▶ _DIRECTIONS FOR THIS TASK_:
Once the line with "Viewport: 1011px width, 1176px" is found in the data, output it and each following line exactly, up to and including the line with "You are a GUI", and nothing before or after.

▶ _DATA FOR PROCESSING_:
=-=-=

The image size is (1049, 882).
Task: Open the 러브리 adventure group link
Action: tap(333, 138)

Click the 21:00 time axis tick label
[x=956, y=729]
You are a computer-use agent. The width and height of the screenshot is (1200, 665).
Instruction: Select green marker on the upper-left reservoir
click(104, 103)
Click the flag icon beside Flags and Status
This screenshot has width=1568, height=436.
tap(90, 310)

=-=-=

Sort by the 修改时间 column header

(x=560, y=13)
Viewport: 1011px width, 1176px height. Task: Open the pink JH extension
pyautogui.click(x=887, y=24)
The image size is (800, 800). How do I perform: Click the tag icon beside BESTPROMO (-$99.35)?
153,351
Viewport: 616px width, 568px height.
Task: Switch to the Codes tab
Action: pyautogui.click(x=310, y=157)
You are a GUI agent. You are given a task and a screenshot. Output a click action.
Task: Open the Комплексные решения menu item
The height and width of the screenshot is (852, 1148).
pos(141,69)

=-=-=

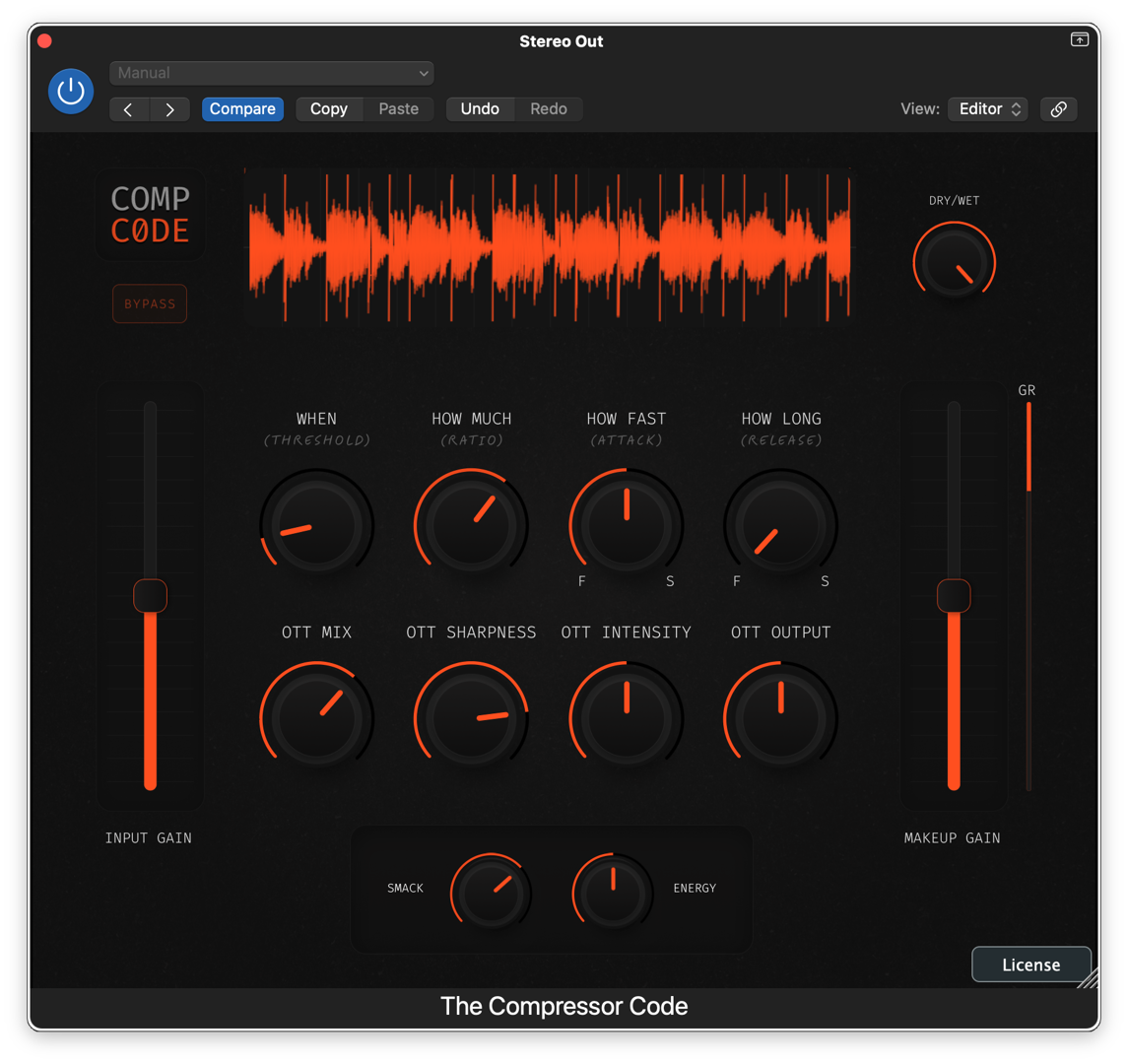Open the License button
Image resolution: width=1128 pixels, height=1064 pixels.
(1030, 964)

=-=-=

▶ _TASK OUTPUT_:
Viewport: 1011px width, 1176px height. Task: Open the pink JH extension
pyautogui.click(x=887, y=24)
The image size is (800, 800). How do I perform: Click the tag icon beside BESTPROMO (-$99.35)?
153,351
Viewport: 616px width, 568px height.
Task: Switch to the Codes tab
Action: pyautogui.click(x=310, y=157)
You are a GUI agent. You are given a task and a screenshot. Output a click action.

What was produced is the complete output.